The death of Supreme Court Justice Ruth Bader Ginsburg has, of course, been in the headlines in recent days.

She was an icon to Americans with certain political positions — a scourge to others. Already, the battle over a successor has become heated, with ideology at the heart of the controversy.

It says something about Ginsburg, however, that during the hours after her death, leaders from across the political spectrum poured forth praise freely and with no reservations.

Her written opinions as a justice “have inspired all Americans and generations of great legal minds,” said President Donald Trump.

Ginsburg “never failed in the fierce and unflinching defense of liberty and freedom,” said Democratic Party presidential candidate Joe Biden.

Former President George W. Bush put his finger on an imporant aspect of her legacy. Ginsburg “inspired more than one generation of women and girls,” he wrote.

Indeed she did. Ginsburg showed it is possible for a female to ascend — through dedication, skill and hard work — to the very pinnacle of political power in our nation. We often think of presidents in that role, but in some of her votes and opinions as a justice, Ginsburg wielded more real power than any president.

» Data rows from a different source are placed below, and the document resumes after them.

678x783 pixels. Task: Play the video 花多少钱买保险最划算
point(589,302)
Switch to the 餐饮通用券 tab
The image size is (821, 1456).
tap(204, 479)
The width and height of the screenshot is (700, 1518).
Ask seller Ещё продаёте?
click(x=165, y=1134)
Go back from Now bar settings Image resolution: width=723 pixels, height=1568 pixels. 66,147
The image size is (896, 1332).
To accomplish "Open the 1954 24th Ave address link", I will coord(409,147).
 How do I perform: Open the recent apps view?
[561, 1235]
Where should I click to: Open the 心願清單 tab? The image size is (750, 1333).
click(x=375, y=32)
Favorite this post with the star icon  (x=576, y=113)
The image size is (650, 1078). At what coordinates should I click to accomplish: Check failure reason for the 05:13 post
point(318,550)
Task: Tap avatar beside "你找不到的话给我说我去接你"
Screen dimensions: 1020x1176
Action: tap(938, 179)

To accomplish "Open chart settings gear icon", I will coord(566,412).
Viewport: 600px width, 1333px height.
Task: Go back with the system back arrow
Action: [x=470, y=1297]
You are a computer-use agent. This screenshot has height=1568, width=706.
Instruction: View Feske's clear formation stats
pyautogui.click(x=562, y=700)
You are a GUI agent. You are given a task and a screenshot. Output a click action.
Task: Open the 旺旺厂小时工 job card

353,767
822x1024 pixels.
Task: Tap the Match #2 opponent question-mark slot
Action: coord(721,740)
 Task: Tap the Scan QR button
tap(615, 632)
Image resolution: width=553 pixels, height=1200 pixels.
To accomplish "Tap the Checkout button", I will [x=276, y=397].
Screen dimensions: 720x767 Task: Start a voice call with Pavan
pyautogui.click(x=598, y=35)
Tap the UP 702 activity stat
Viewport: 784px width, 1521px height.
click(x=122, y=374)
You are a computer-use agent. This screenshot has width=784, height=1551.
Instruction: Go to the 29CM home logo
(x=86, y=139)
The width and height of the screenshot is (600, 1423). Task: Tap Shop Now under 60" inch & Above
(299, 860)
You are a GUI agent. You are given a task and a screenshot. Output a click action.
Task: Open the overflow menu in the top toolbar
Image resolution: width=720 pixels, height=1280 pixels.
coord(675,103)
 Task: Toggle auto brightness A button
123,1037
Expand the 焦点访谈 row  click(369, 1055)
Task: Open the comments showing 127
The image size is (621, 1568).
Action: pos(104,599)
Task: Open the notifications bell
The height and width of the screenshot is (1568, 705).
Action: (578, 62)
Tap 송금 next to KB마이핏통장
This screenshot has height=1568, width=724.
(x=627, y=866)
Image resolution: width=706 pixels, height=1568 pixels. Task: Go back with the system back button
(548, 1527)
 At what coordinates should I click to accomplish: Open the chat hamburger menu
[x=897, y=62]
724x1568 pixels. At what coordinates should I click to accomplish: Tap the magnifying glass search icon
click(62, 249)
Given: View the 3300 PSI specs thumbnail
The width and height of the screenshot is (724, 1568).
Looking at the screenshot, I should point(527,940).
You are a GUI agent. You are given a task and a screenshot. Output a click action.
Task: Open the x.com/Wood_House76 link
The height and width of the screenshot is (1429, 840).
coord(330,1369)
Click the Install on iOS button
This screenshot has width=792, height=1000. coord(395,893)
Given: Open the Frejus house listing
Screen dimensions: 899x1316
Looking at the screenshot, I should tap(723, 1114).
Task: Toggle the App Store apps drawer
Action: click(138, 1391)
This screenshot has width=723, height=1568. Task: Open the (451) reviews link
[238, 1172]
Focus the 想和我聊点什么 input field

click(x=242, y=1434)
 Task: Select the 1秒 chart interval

Whether we agree or disagree with her positions, Ginsburg provided a model of standing up for what one believes to be right. And, it has been pointed out, she disagreed without rancor. Among her closest friends while one the court was the late Justice Antonin Scalia, a conservative justice. That too is a model of respect to which many Americans ought to look.

Ginsburg’s way of pursuing what she saw as right and of serving as a role model — for men as well as women — will be missed sorely.